Hila Fenlon, a 36-year-old farmer and mother of two, lives in Netiv Hasara, a small Israeli village of 400 residents that caresses the Gaza border. Hila is not religious, but she loves to use the word “miracle.”
She used the word several times when I met her in her village last week, as when she described a birthday party her young son attended several years ago.
“There was a clown putting on a show,” she said in her Hebrew-accented English. “All the kids were happy and sitting on a large blanket on the grass in the park.”
Then, a few minutes after the show had ended and the kids had left the grassy area, the miracle happened. A rocket landed precisely where the kids had been sitting.
Since moving to Netiv Hasara in 1982, Hila said, they have received “thousands” of rockets, in increasing levels of intensity.
“In the beginning, the rockets would land in back fields. We didn’t take them very seriously.”
That casual attitude didn’t last long. Over the years, the rockets became more frequent, more lethal and more accurate. Bomb shelters were built. Security control rooms were opened. Eventually, the village was put on 24/7 alert.
Of course, none of this is news. Since Israel left Gaza nine years ago, we’ve all been reading about the thousands of rockets that have rained down on the border communities — especially Sderot — and the intense anxiety this has produced.
That anxiety really hits home, though, when you hear the human stories that linger long after the rockets fall — stories like the miracle of the birthday party, or the story of the big red metal bird.
When Hila’s son Jimmy was 4, he misheard the voice that was broadcast with the sirens: Instead of hearing “shachar adom” (red dawn), he would hear “shachaf adom” (red seagull).
Hila never knew this until years later, when her son finally told her that he was afraid a giant red metal bird would come and take him away.
Evidently, little Jimmy couldn’t imagine that these big, dangerous, metal things in the sky could come from other human beings. He figured it must be one of those science-fiction monsters you see in comic books — in this case, a giant bird.
The grownups in the village, maybe as a coping mechanism, have a humorous way of describing the kids of the village — they call them little ducks, or “duckies.” Just as little ducks like to follow their mother everywhere, so do the little kids of Netiv Hasara.
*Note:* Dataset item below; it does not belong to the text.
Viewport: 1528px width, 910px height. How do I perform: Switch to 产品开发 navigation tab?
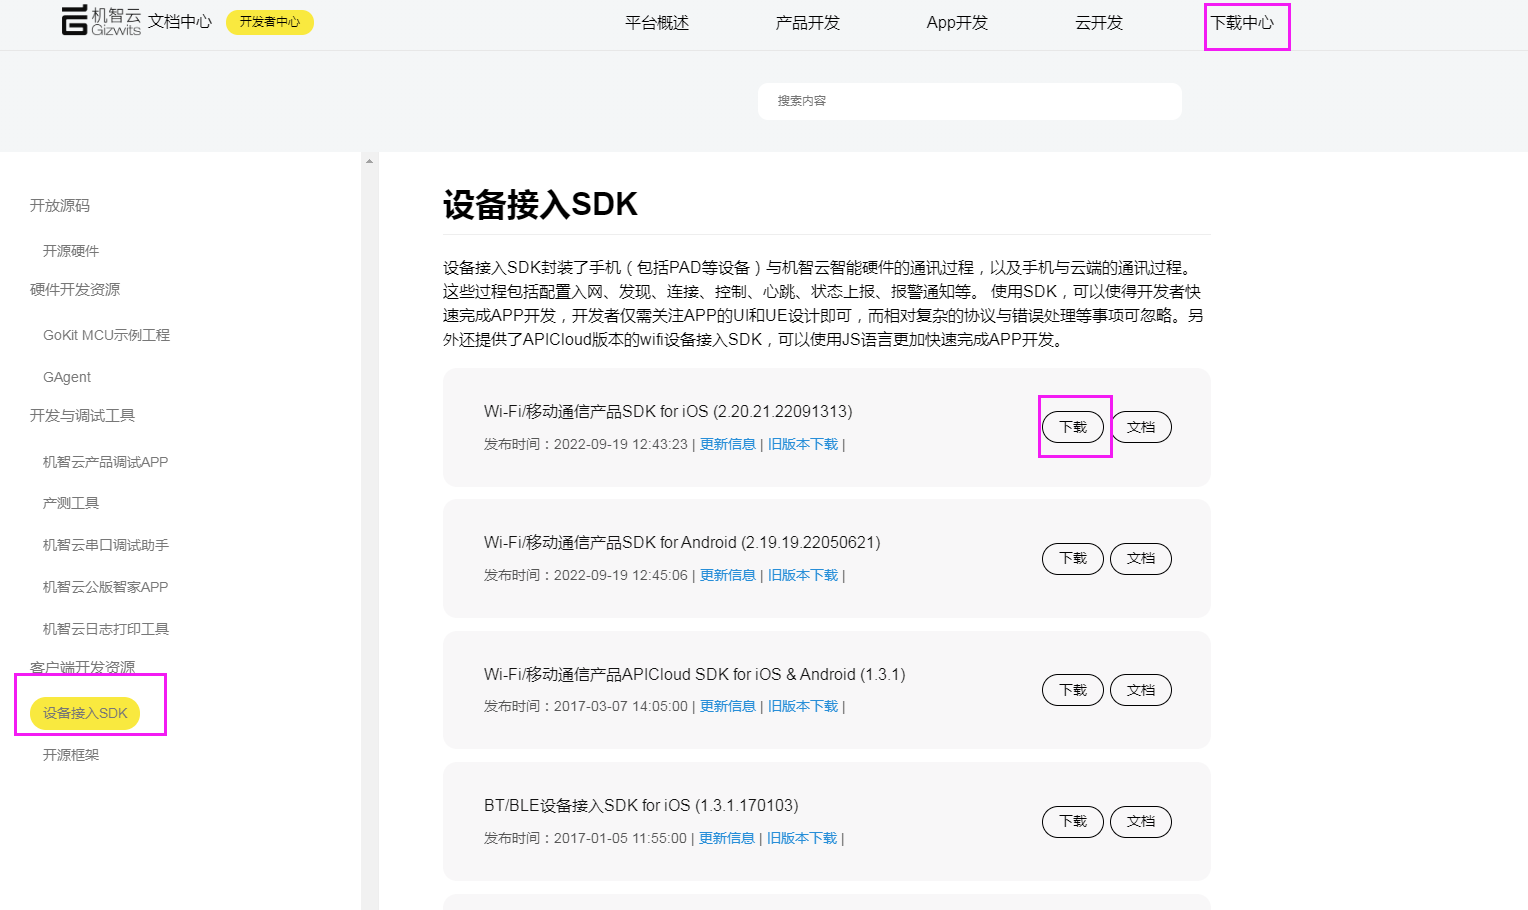(x=808, y=23)
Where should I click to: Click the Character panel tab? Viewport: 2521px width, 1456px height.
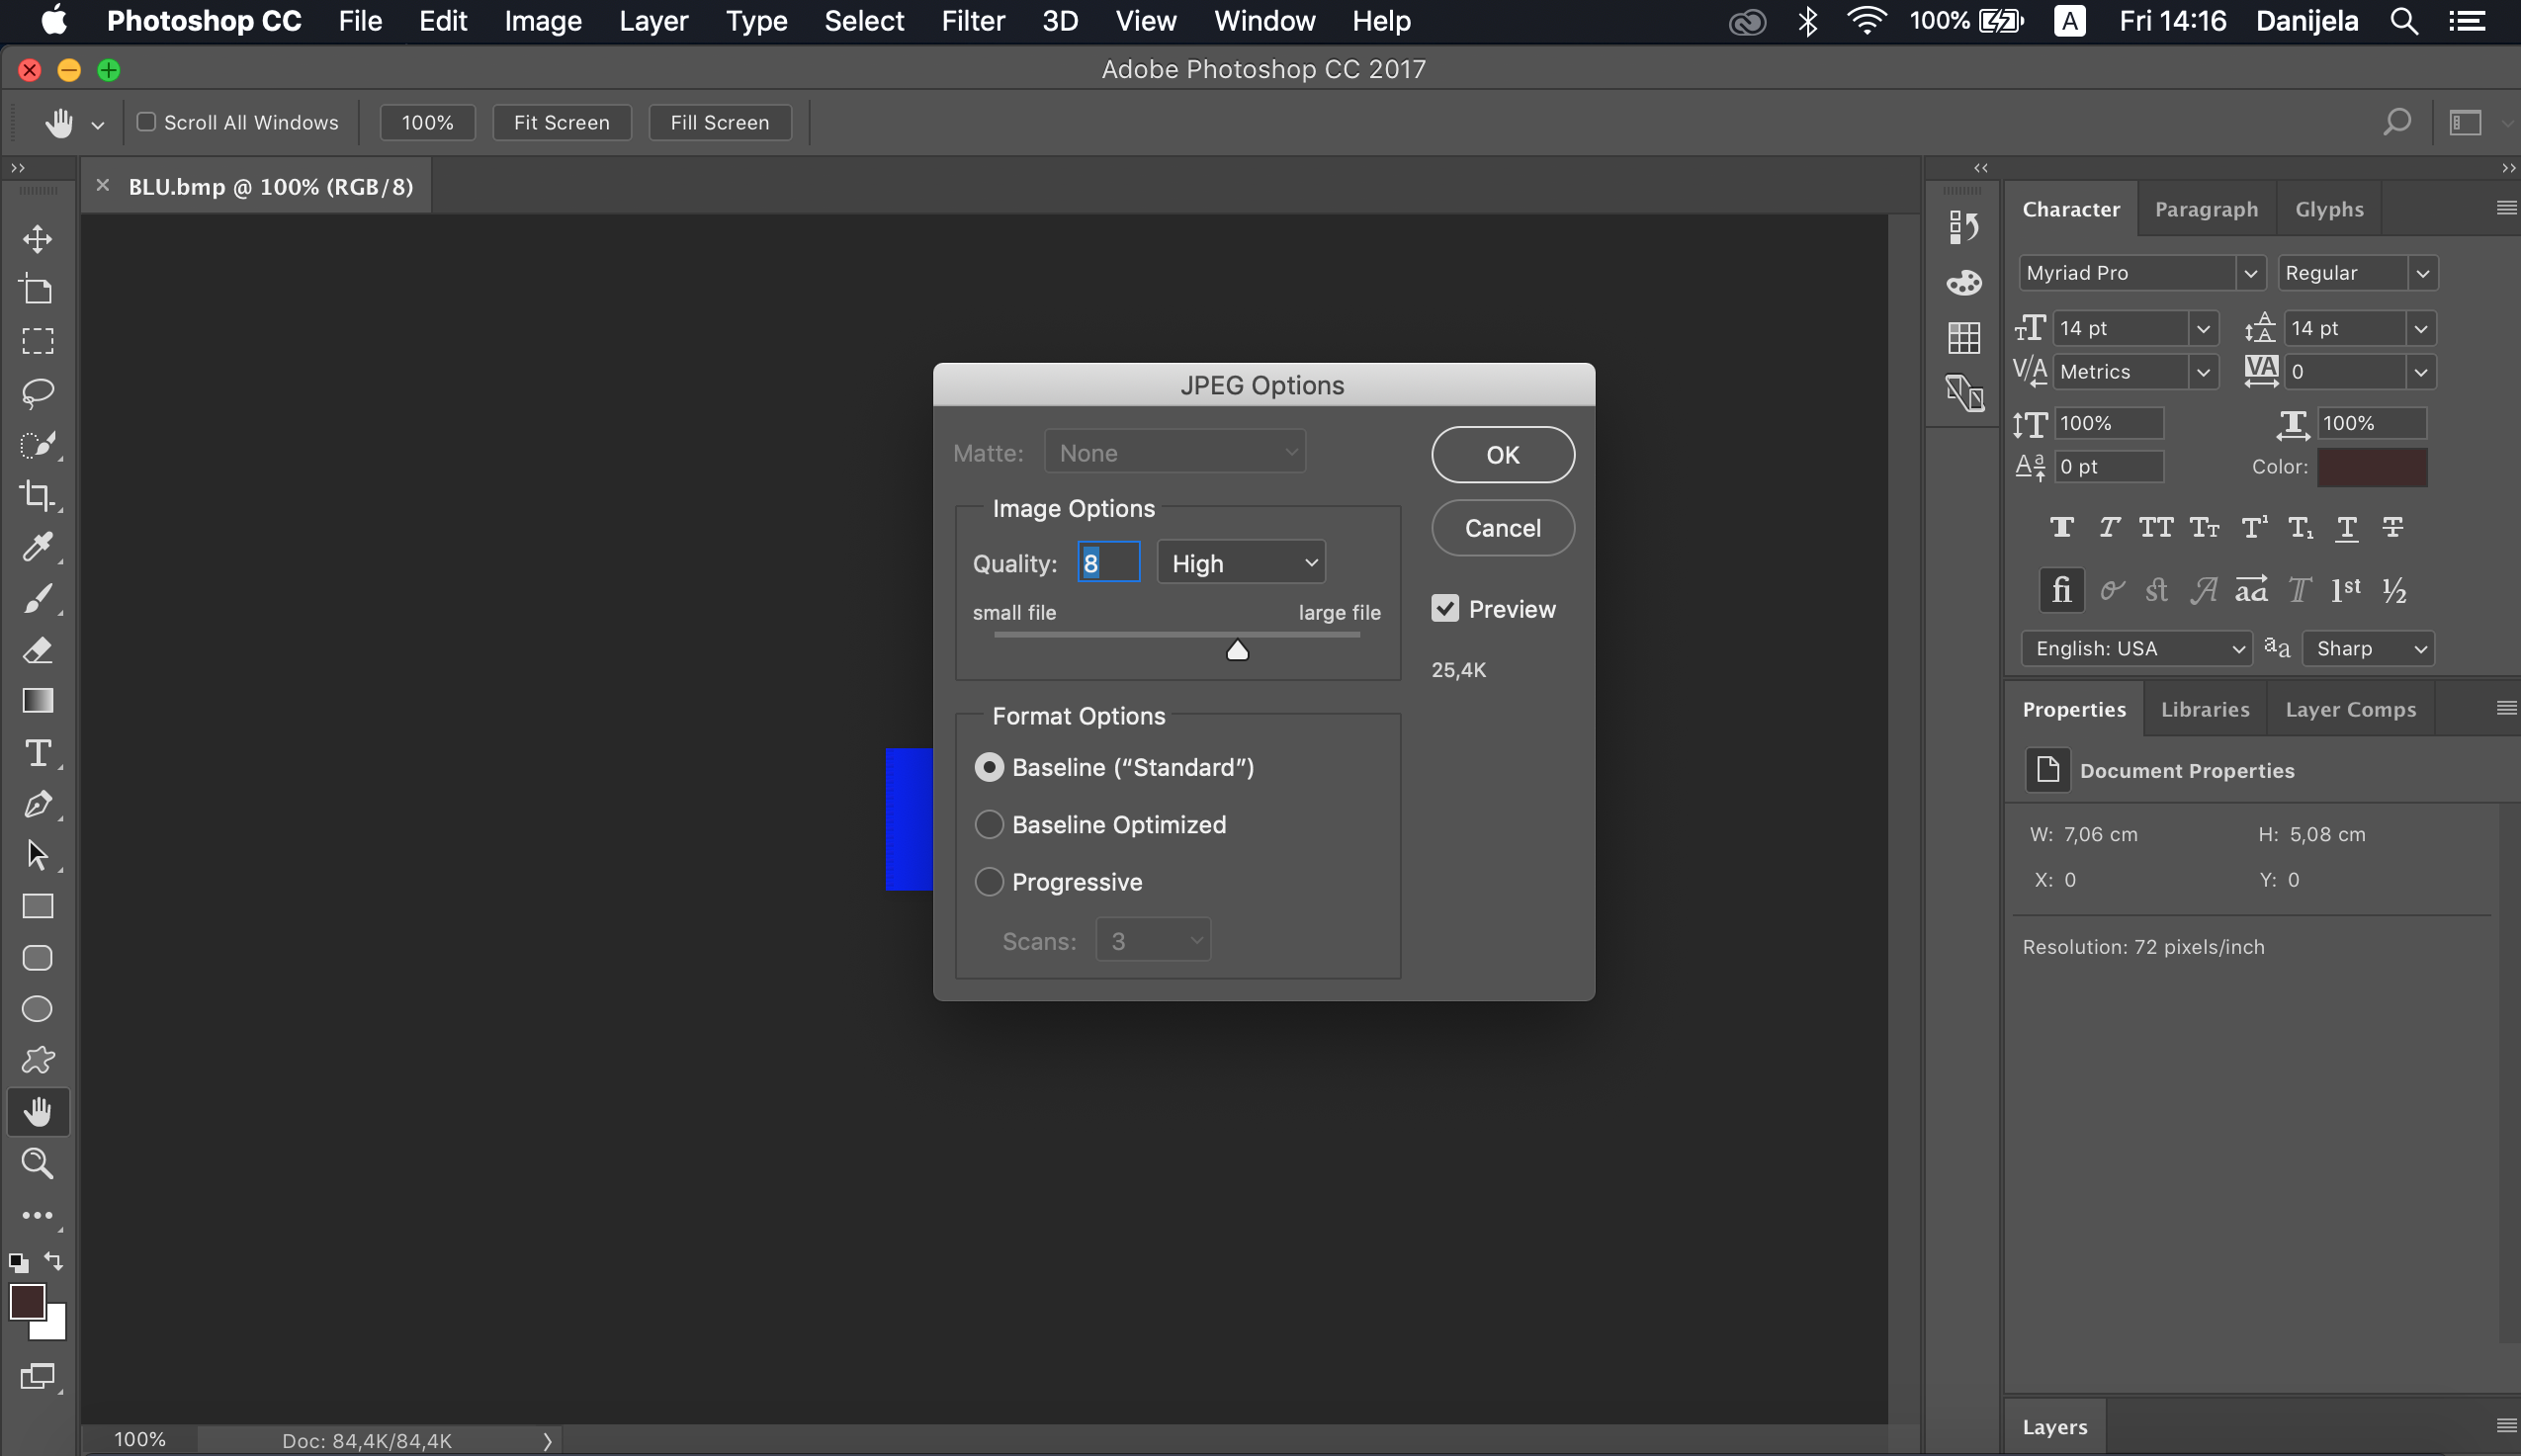tap(2072, 208)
“When my kids were younger,” Hila said, “they never left me. I could go from the kitchen to the living room and they would follow me.”
When they took their showers, she had to stand by the bathroom door, in case the siren sounded and she had to rush them in 15 seconds or less to the nearest bomb shelter.
But it’s not just the kids who have been traumatized by years of indiscriminate rocket fire. It’s also the animals, especially the dogs.
“Maybe the dogs take it worse than the humans,” she said. “When they see the kids panic, they go even crazier.”
In the chaos of the sirens, some dogs have wandered and gotten lost. Hila thinks that the piercing sounds of bombs and sirens may damage the dogs’ hearing, and hence their sense of direction. Other dogs, she said, are extra cautious and are the first to run into the shelters.
As far as her own pets, when the Gaza war started a month ago, Hila took no chances. Just as she sent her two kids away to be with relatives, she put her dogs in a dog farm, safely away from the war zone.
Hila was among the minority of villagers who decided to stay during Operation Protective Shield. She said she didn’t sleep much, and spent many nights in the control room. When I asked how she went with so little sleep, she smiled and said, “I live on Red Bull.”
At the height of the war, she said her village did, in fact, feel like a war zone.
There were moments when everything would erupt at once. The Israeli artillery shelling of Gaza would emit huge booms that would make the earth tremble, while above, the Iron Dome would make a terrifying sound blowing up rockets over Ashkelon, and, as if that weren’t enough, village sirens would wail to warn of incoming rockets.
“We’ve become experts at figuring out the different sounds,” she said. “Every rocket, every bomb, every siren we hear is different.”
She doesn’t know when all these sounds of war will end. For now, she’s just happy that she and her kids are still around to hear the sounds of better days.